# [Dataset records]
⟨

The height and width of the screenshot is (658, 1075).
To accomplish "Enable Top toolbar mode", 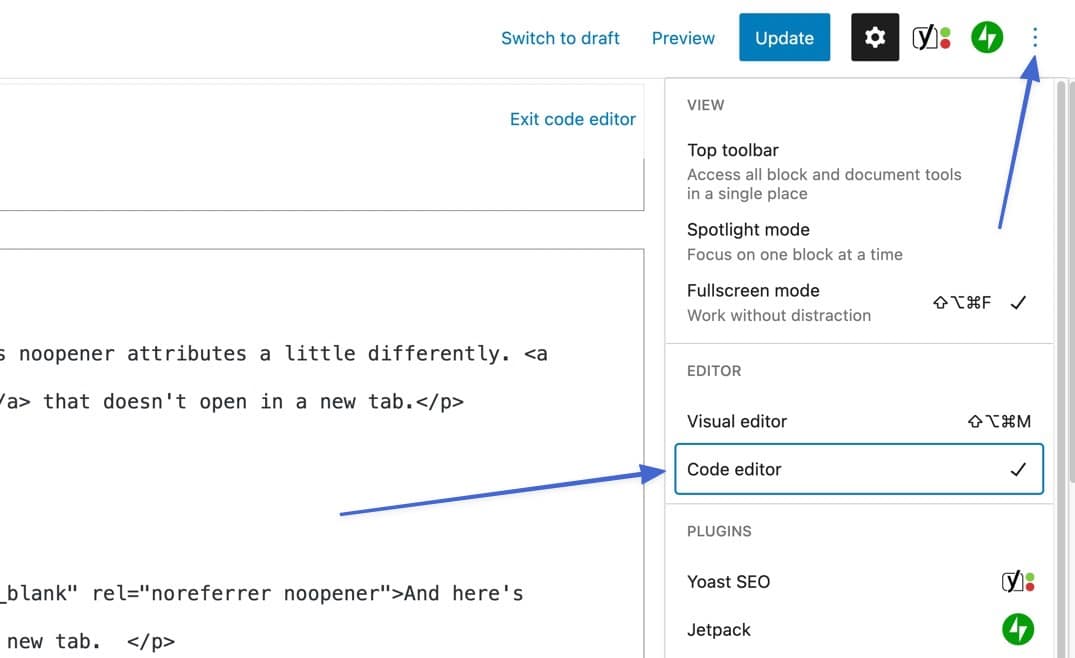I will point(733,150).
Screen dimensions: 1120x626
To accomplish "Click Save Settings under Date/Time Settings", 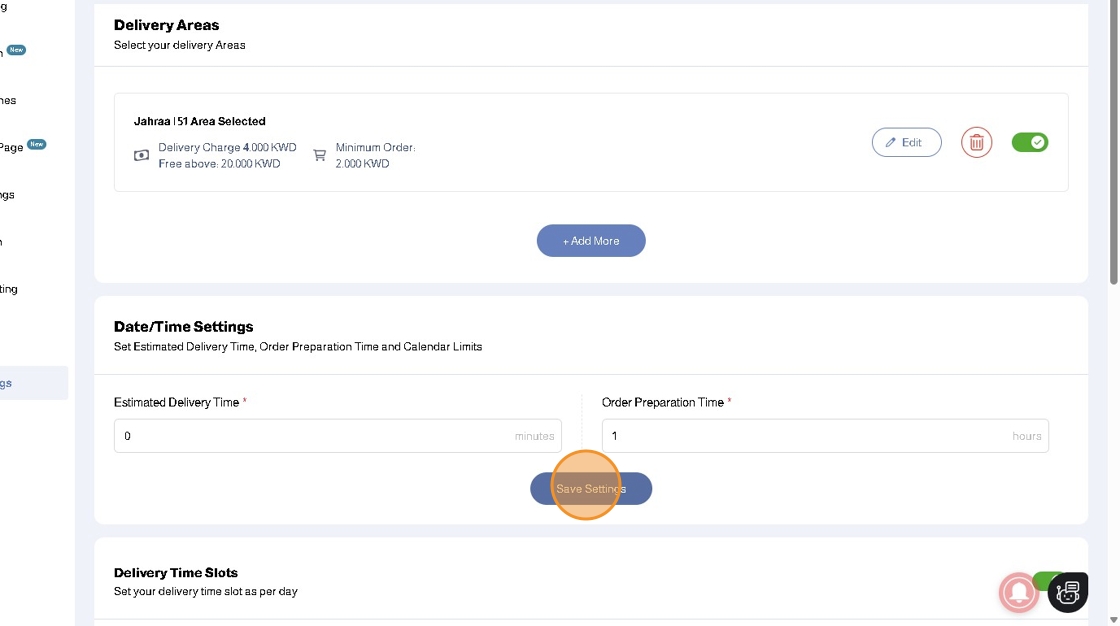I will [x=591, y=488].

⟩
⟨

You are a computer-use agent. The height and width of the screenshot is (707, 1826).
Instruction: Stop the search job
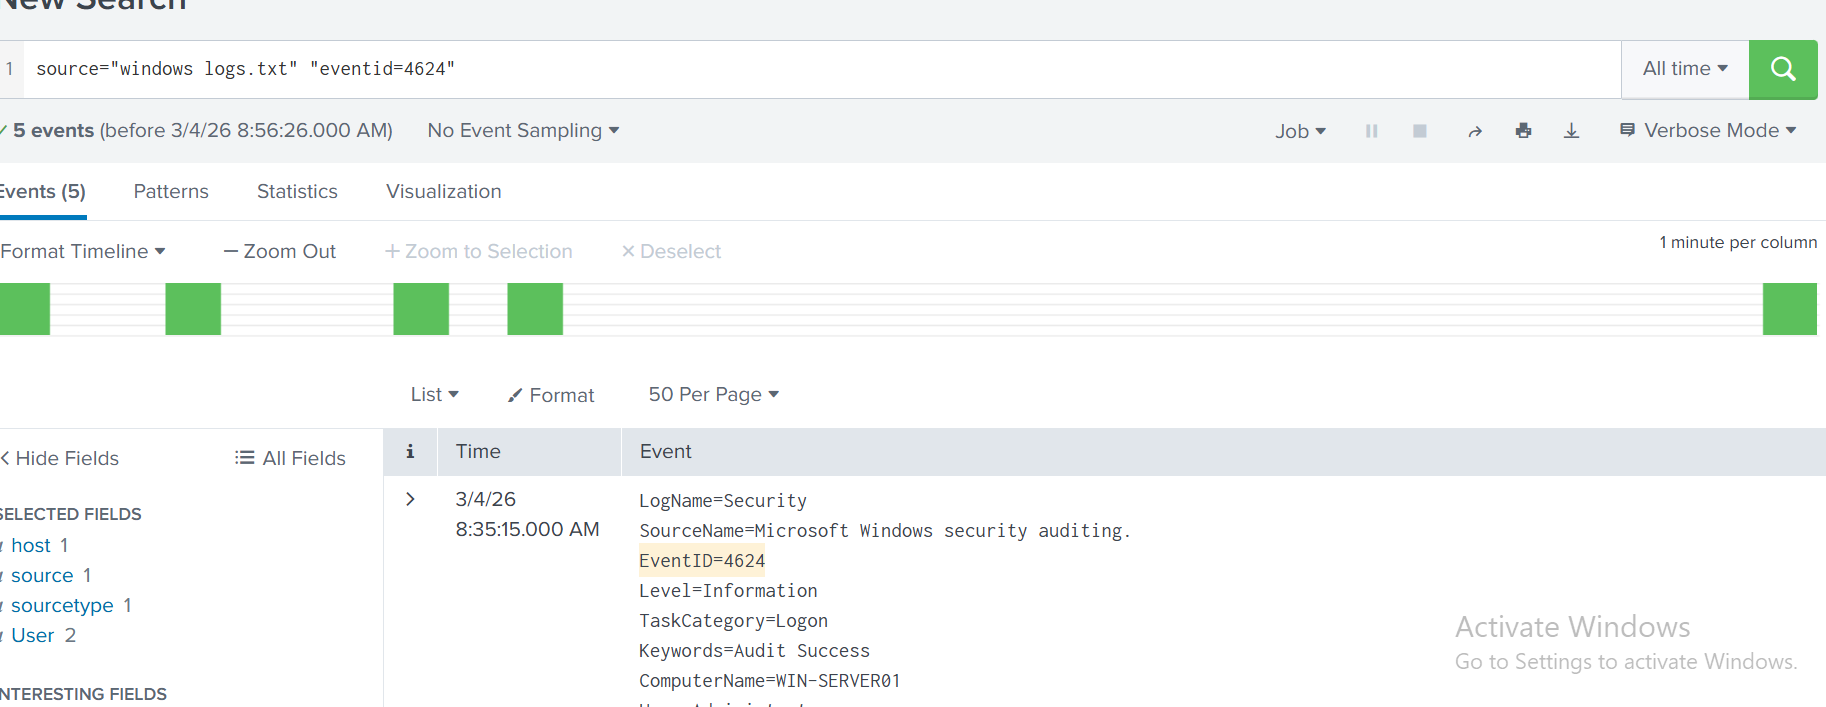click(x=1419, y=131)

⟩

# [Exercise instructions]
Whenever a line of the material holds the word "height", copy it out.

# [Response to the task]
The height and width of the screenshot is (658, 1075).
You are a computer-use agent. The height and width of the screenshot is (707, 1826).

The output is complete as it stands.